--- DATA UNDER STUDY Enclosed Below ---
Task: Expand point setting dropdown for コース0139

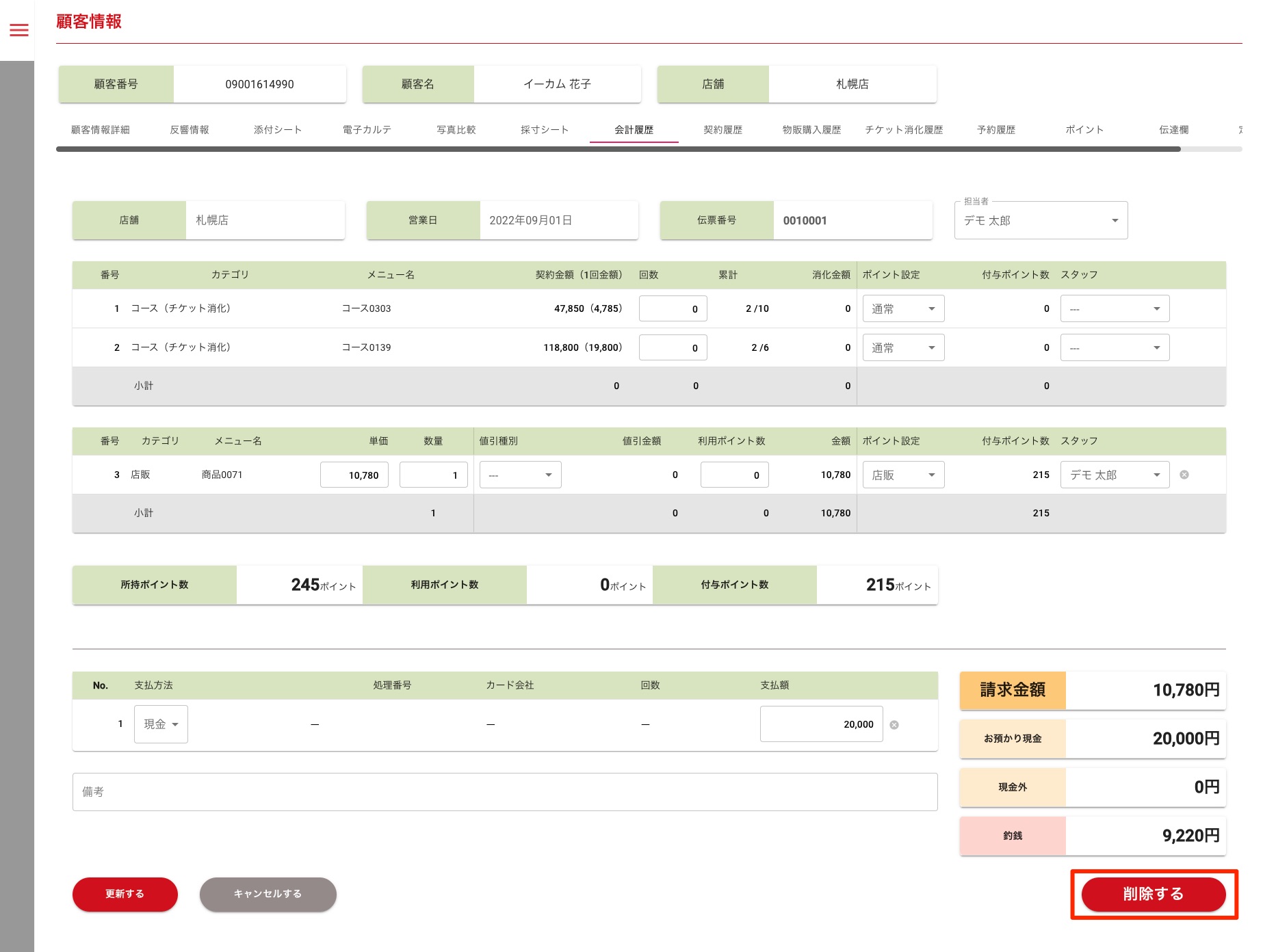Action: (902, 348)

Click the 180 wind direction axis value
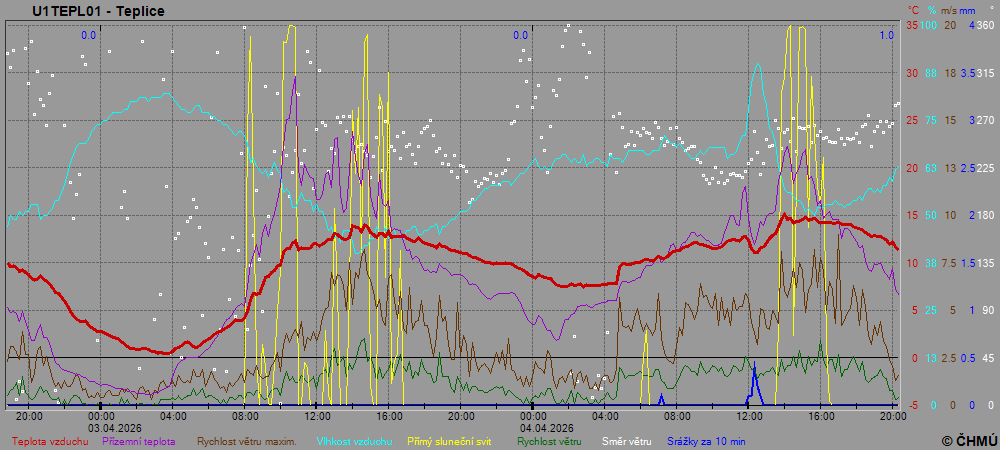click(984, 215)
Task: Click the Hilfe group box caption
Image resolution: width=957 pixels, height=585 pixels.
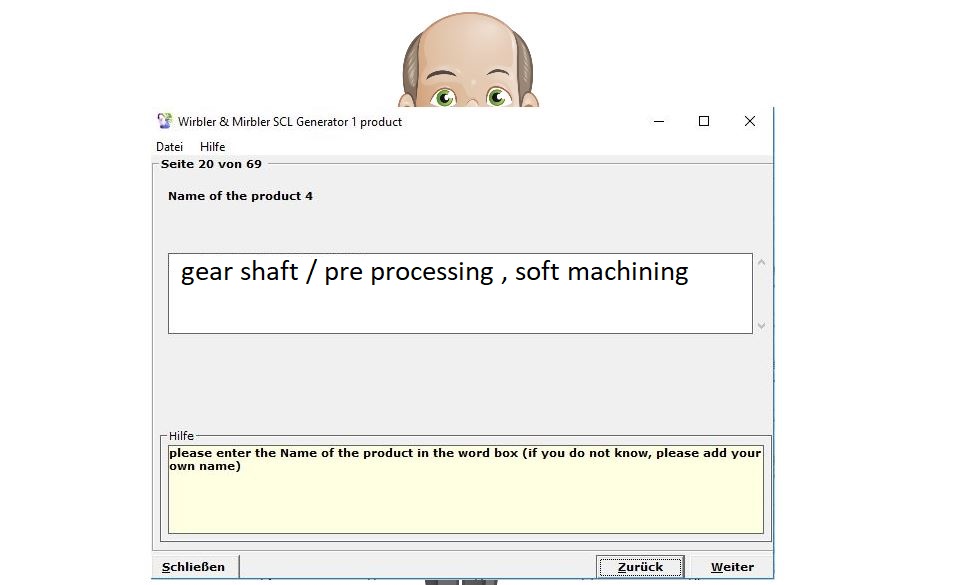Action: click(x=181, y=436)
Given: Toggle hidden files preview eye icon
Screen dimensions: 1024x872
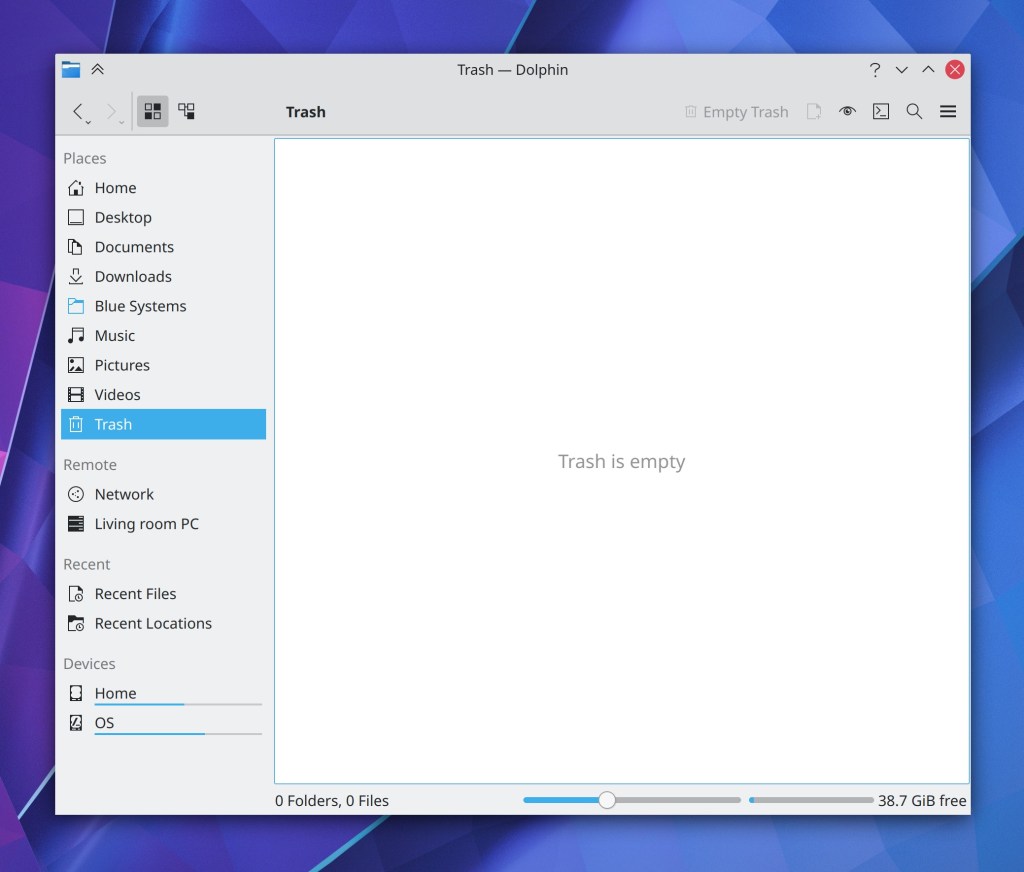Looking at the screenshot, I should pos(847,112).
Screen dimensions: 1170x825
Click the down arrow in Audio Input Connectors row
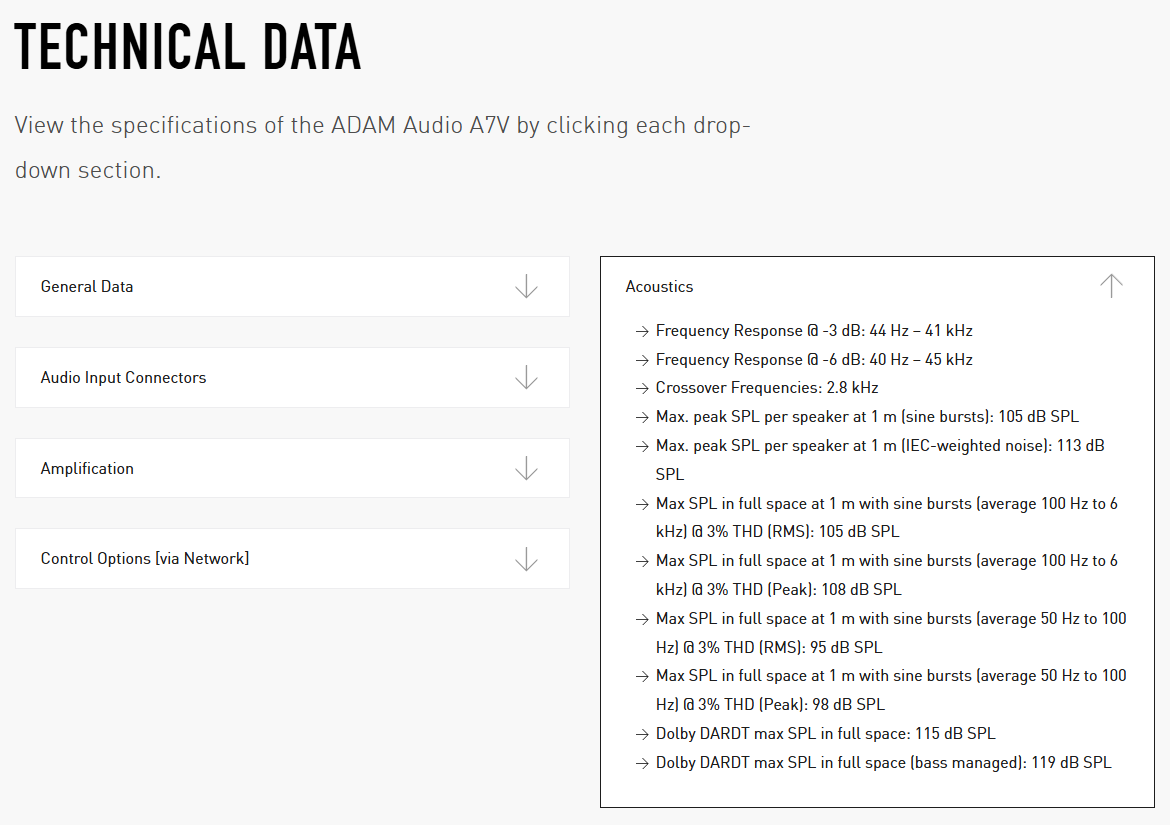[526, 378]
--- End of Enclosed DATA UNDER STUDY ---
◆ WORK INSTRUCTION ◆
Repeat the listing above exactly, omitting the pictures it contains.

◆ THE ANSWER ◆
Task: Expand point setting dropdown for コース0139

Action: (902, 348)

Click the 180 wind direction axis value
click(984, 215)
Task: Click the Hilfe group box caption
Image resolution: width=957 pixels, height=585 pixels.
Action: click(x=181, y=436)
Given: Toggle hidden files preview eye icon
Screen dimensions: 1024x872
Looking at the screenshot, I should pos(847,112).
Screen dimensions: 1170x825
Click the down arrow in Audio Input Connectors row
[526, 378]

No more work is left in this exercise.